WORK INSTRUCTION:
Rewrite the listing from the line with "Identify the location of waveform-panel-quepos." to the line with "This screenshot has height=524, width=686.", swapping "Image resolution" for "Screenshot size" and keeping everything else the same. Leave the pictures out.

DATA TO PROCESS:
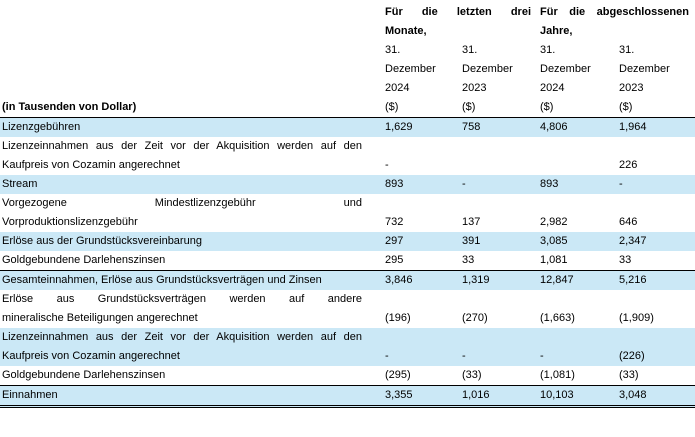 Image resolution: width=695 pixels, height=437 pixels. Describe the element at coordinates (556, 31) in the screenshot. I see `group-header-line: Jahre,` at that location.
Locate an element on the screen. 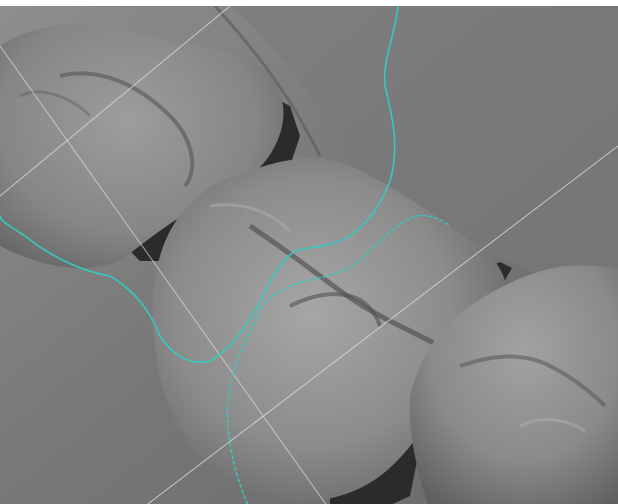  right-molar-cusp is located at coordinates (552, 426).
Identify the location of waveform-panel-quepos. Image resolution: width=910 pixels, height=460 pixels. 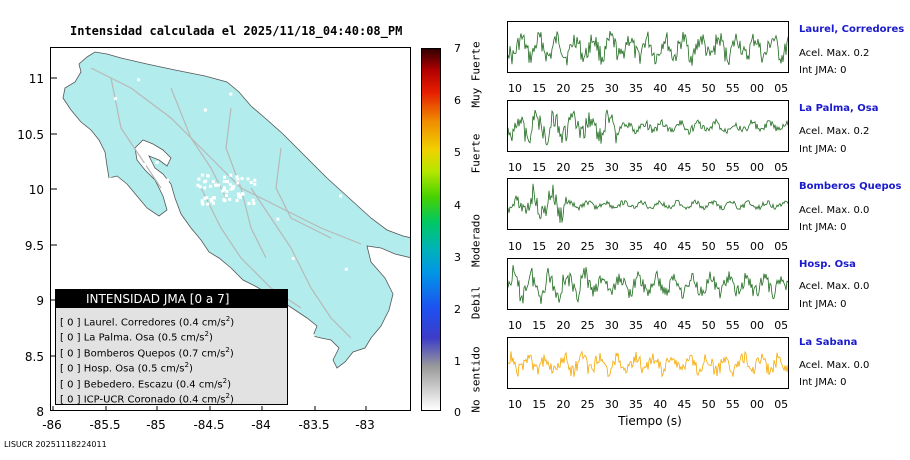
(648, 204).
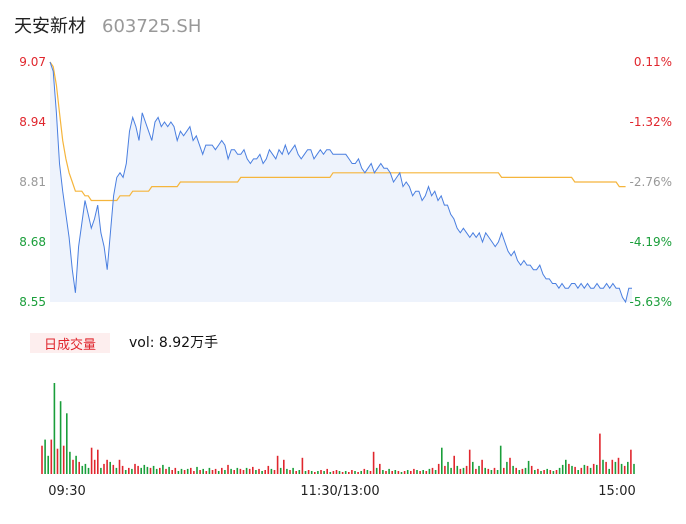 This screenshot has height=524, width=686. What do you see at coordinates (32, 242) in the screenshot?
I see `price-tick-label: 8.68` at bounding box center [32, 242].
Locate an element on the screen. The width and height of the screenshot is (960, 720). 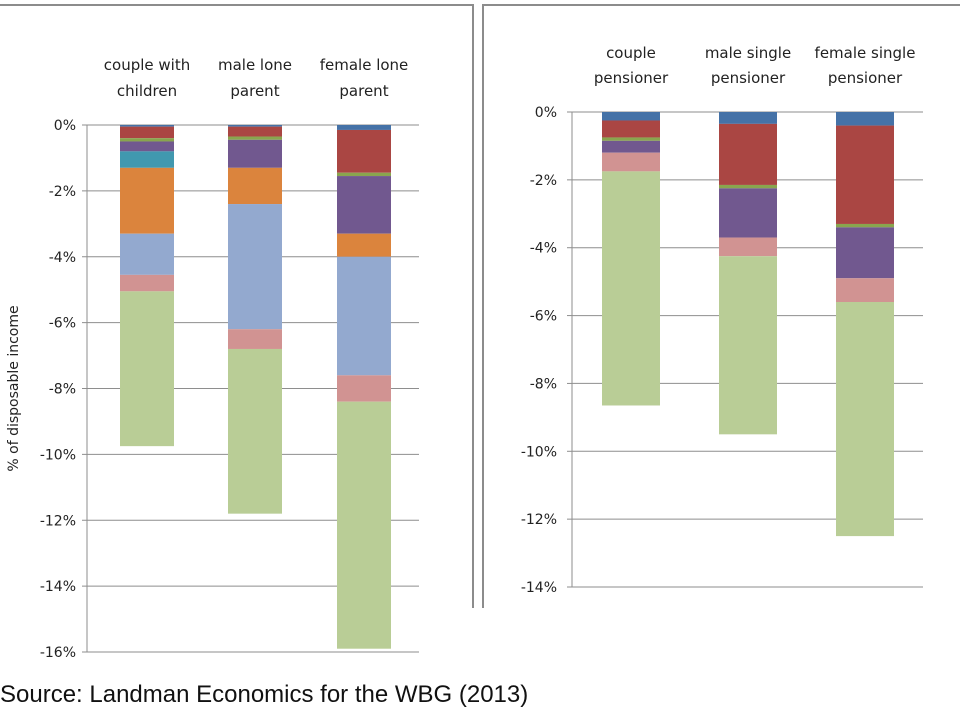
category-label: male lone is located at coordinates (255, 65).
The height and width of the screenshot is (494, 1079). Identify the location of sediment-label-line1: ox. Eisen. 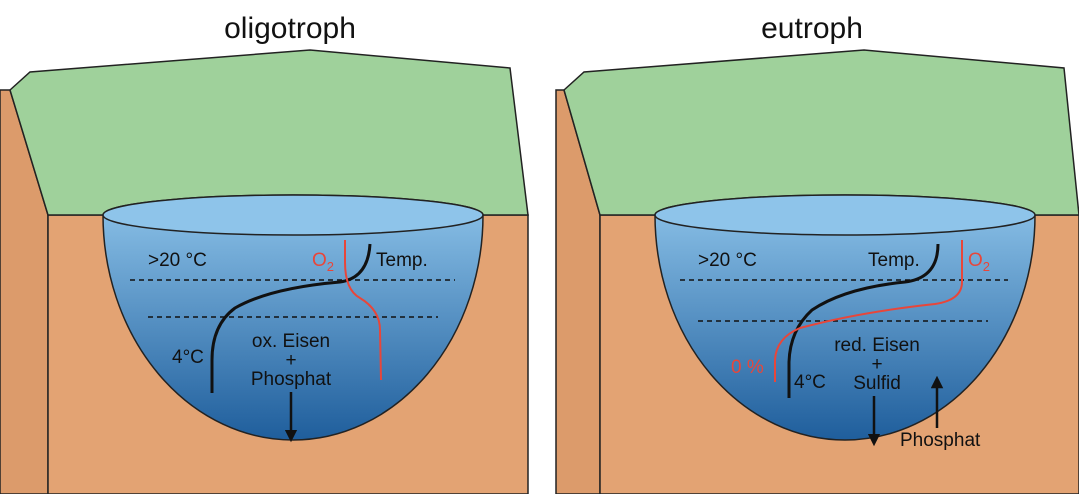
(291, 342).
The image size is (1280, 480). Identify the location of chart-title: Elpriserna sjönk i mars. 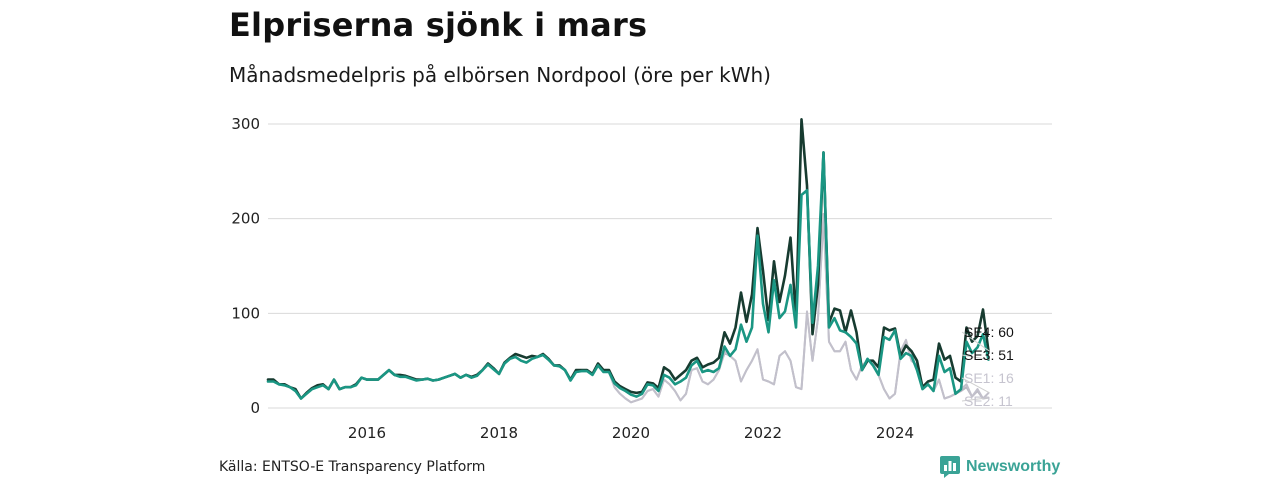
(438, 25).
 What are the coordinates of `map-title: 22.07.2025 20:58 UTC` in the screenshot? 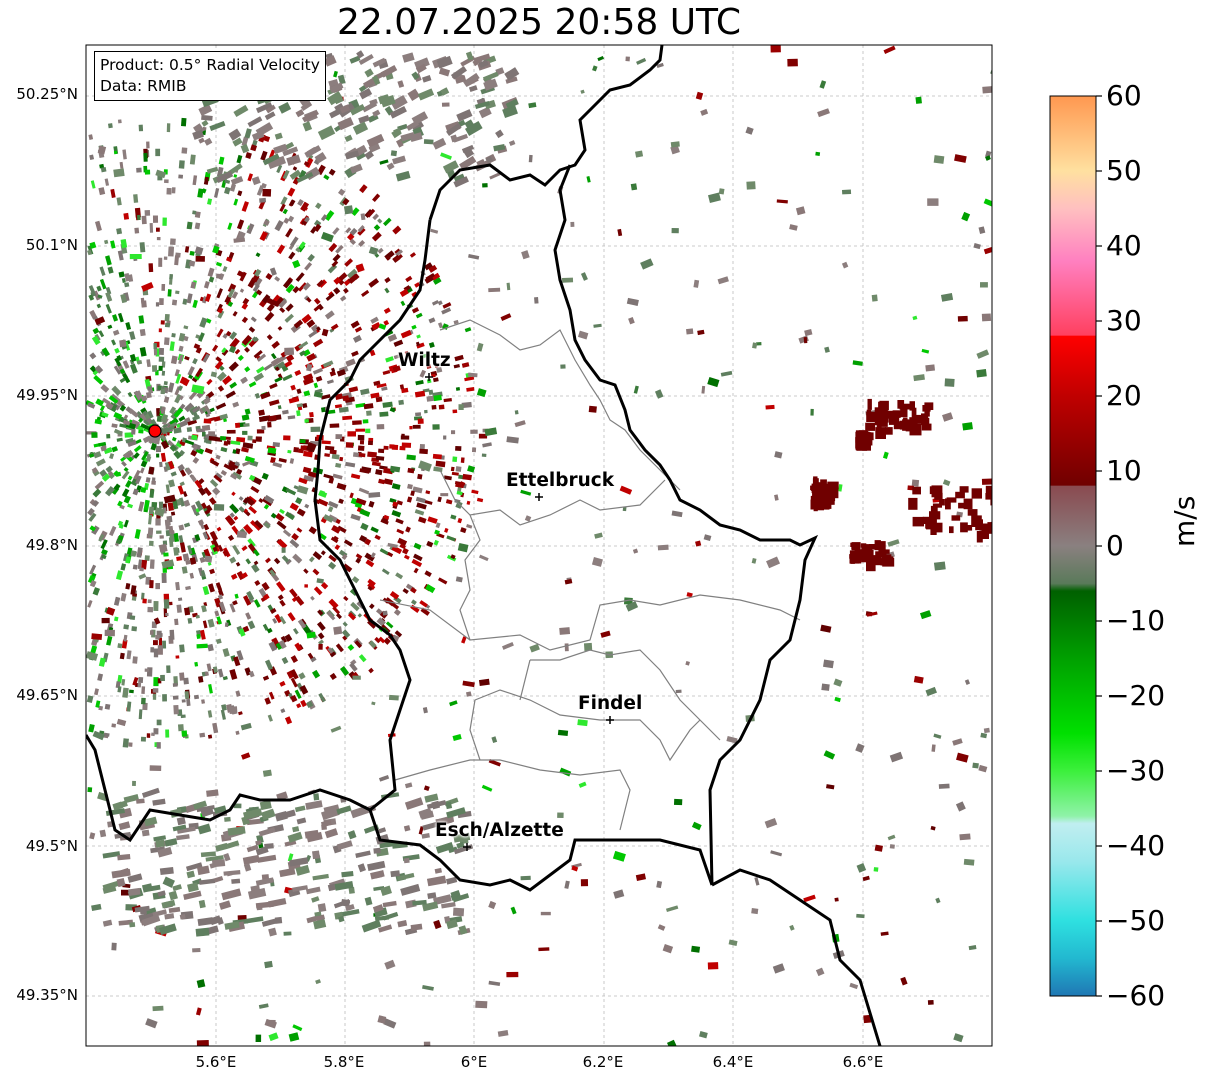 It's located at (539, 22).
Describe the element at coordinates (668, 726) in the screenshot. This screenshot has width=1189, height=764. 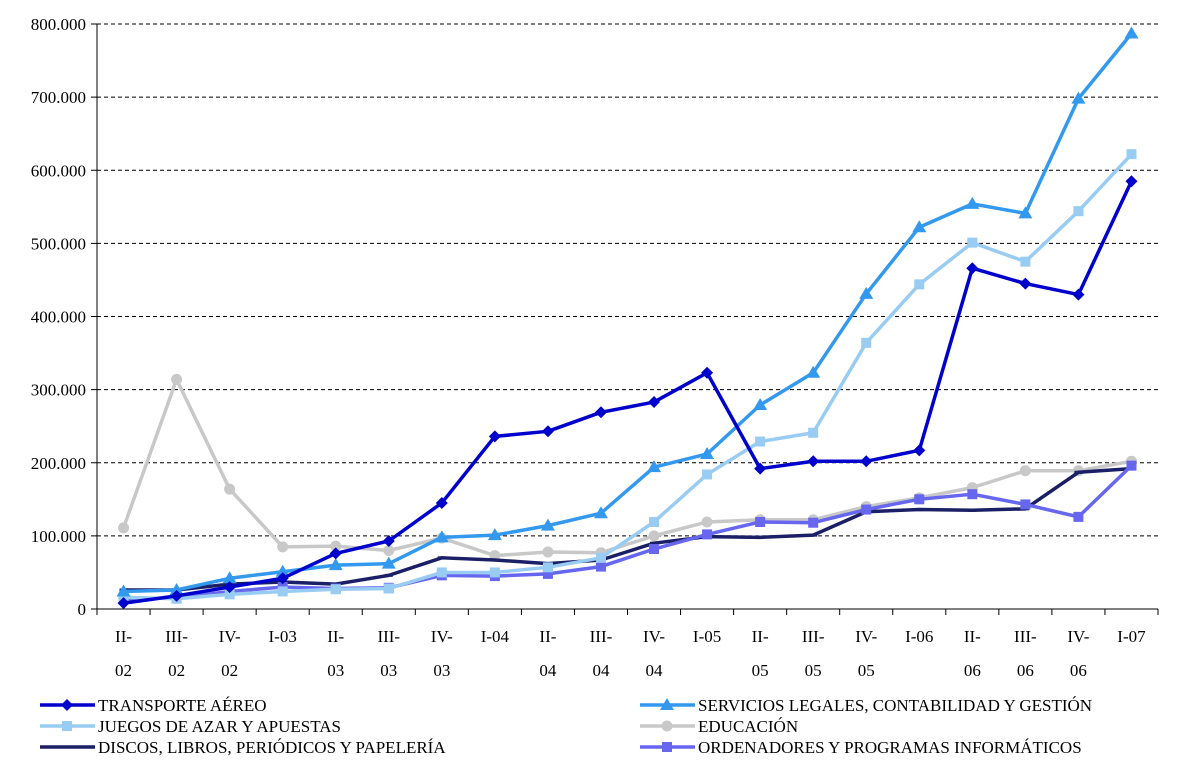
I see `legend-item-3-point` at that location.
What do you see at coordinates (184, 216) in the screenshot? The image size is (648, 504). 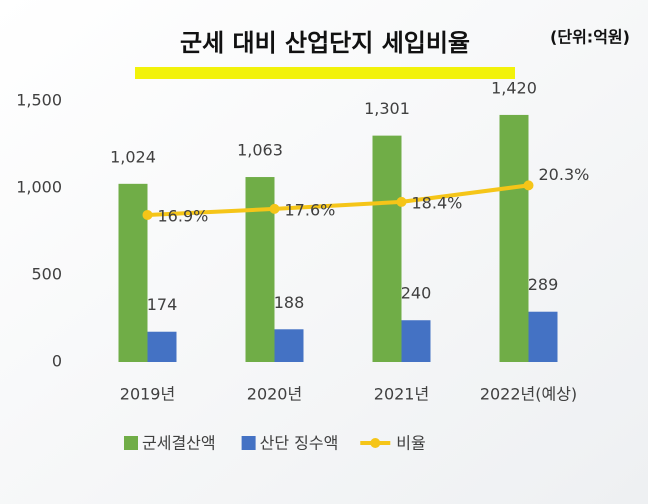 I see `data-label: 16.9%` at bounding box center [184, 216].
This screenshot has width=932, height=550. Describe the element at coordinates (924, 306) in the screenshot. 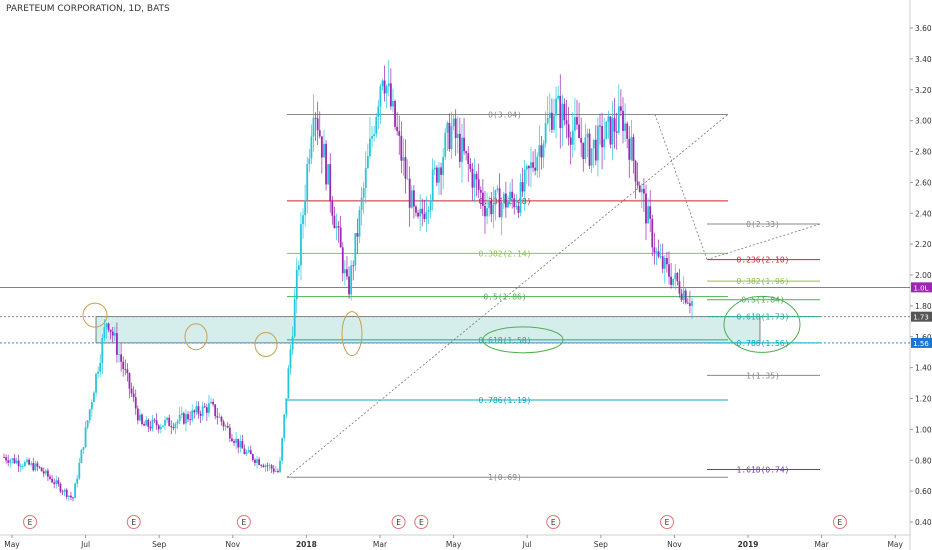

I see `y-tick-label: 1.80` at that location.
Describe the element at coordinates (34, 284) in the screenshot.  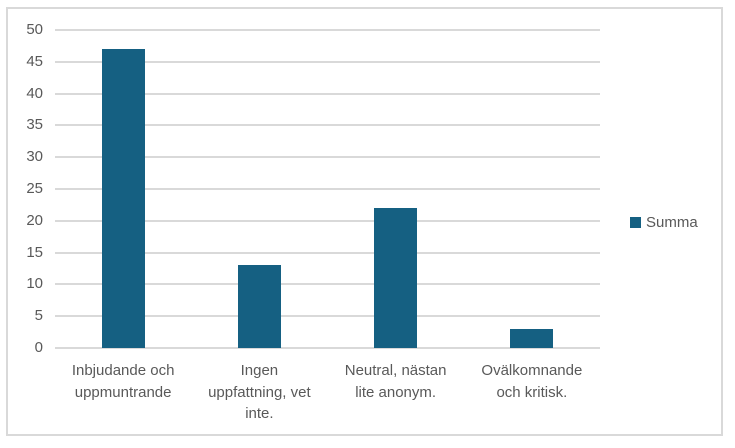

SOLUTION FOR THIS EXERCISE:
Identify the location of waveform-panel-quepos. Screenshot size: width=910 pixels, height=460 pixels. 
(648, 204).
 This screenshot has height=524, width=686. What do you see at coordinates (32, 242) in the screenshot?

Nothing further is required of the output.